Finishing my 2008 photo album took me back in time. But something else took me back just a little bit further last week.
I ran into a friend who is pregnant and due in November. I remarked on her beautiful belly and commented how I did not like being pregnant but I still love the feel of baby bellies.
“You didn’t like being pregnant?” She asks shocked. She continues that she’s never felt better, more beautiful, big booty and all.
We chat some more about my 5 months of illness, the miracle of pregnancy, boob growth, the usual pregnancy girl talk.
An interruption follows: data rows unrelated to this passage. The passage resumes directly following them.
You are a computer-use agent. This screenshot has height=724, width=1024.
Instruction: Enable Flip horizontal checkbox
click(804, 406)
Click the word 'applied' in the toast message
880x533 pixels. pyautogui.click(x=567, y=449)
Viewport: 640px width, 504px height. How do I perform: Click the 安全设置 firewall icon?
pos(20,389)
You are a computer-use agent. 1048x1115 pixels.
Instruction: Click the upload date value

When we finish, I walk home and it occurs to me, I too loved being pregnant. At points. I too had never felt more beautiful, womanly, important. But I had got so used to this ‘story’ of mine. This ‘Woa is me, I was so sick, so exhausted.’ And so I was. For 5 months of it. The other four were fabulous. Well, fabulous with Kaya. Slightly less so with Brennyn being on my feet with my own business with the stress of deciding to sell and then trying to sell in a horrible economic climate… Still, oh how I loved to rub that belly. To feel baby move. To hear babies heartbeat. To be so connected. Figuratively. Literally.
Which brings me to last week. Remembering all this led me back to my blog archives. When I was pregnant with Brennyn (limited entries) and pregnant with Kaya. I laughed as I read through farts, kicks, bladder bathroom sprints and CRAZY dreams. But then I read the last one written before my first baby was born. It is called A Car Chase and I cried.
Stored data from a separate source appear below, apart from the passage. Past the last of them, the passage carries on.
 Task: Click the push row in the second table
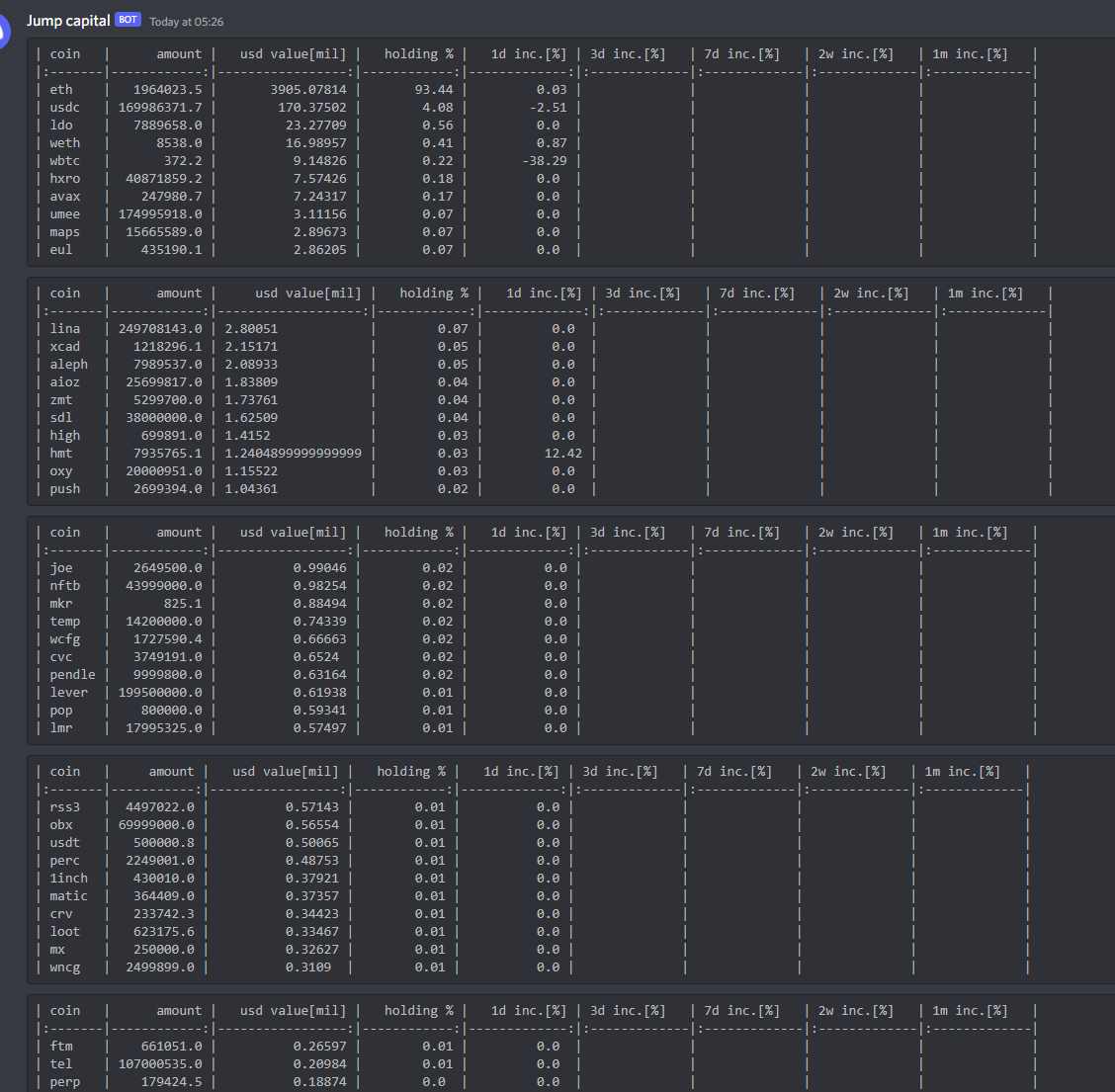pyautogui.click(x=64, y=488)
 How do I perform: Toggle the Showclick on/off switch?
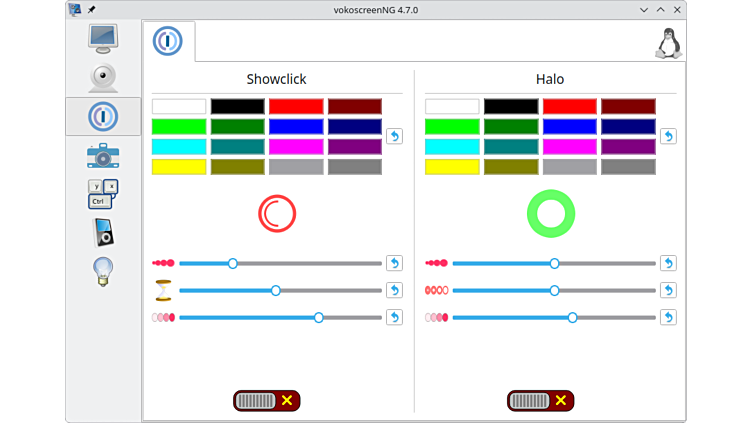[267, 401]
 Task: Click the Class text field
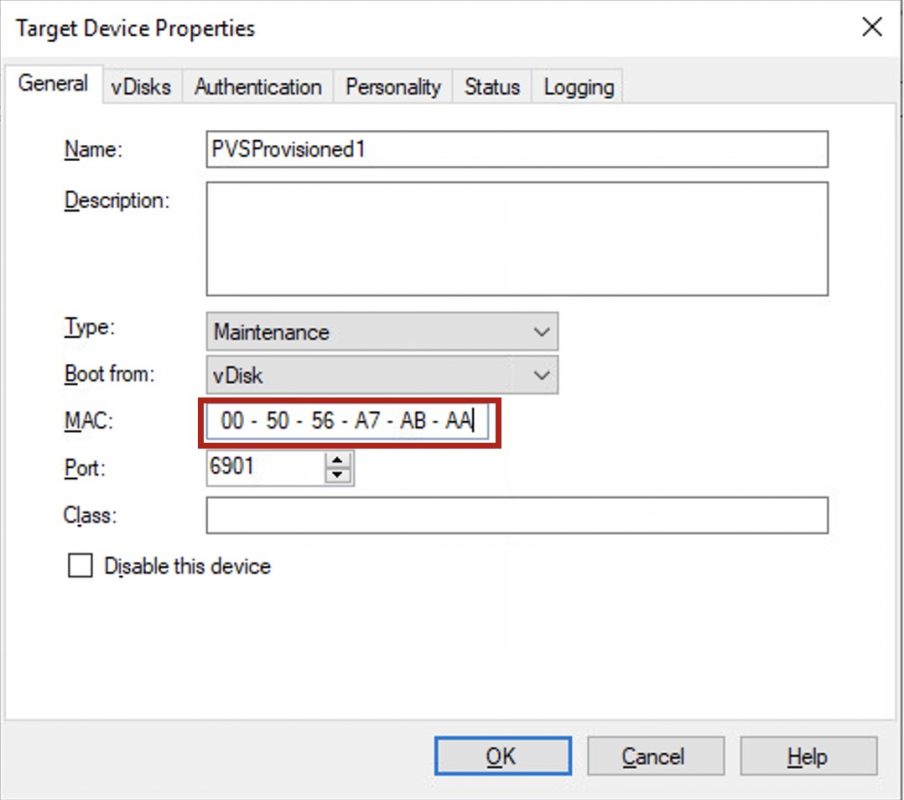516,515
Cried not for the contents of the blog necessarily but for the realization at how much I was a mom before I became a mom. I had actually forgot this incident even happened. A few short days later and I gave birth, had a baby, brought baby home and was in a whole new universe. No time to dwell on what was, or could have been. So I read this again now and am shocked by the fierceness with which I was already protecting my baby. Not yet officially a mother, but so, undeniably a mother. Such is the miracle of pregnancy.
With tears still in my eyes, I email my friend who has never taken for granted this gift of carrying a child and thank her for reminding me about the joys of pregnancy. And I tell her in all honestly, that while I did not always love being pregnant, I did always treasure it. Thanks to her, and my journal entries, I remember that now. And I have a new story to tell.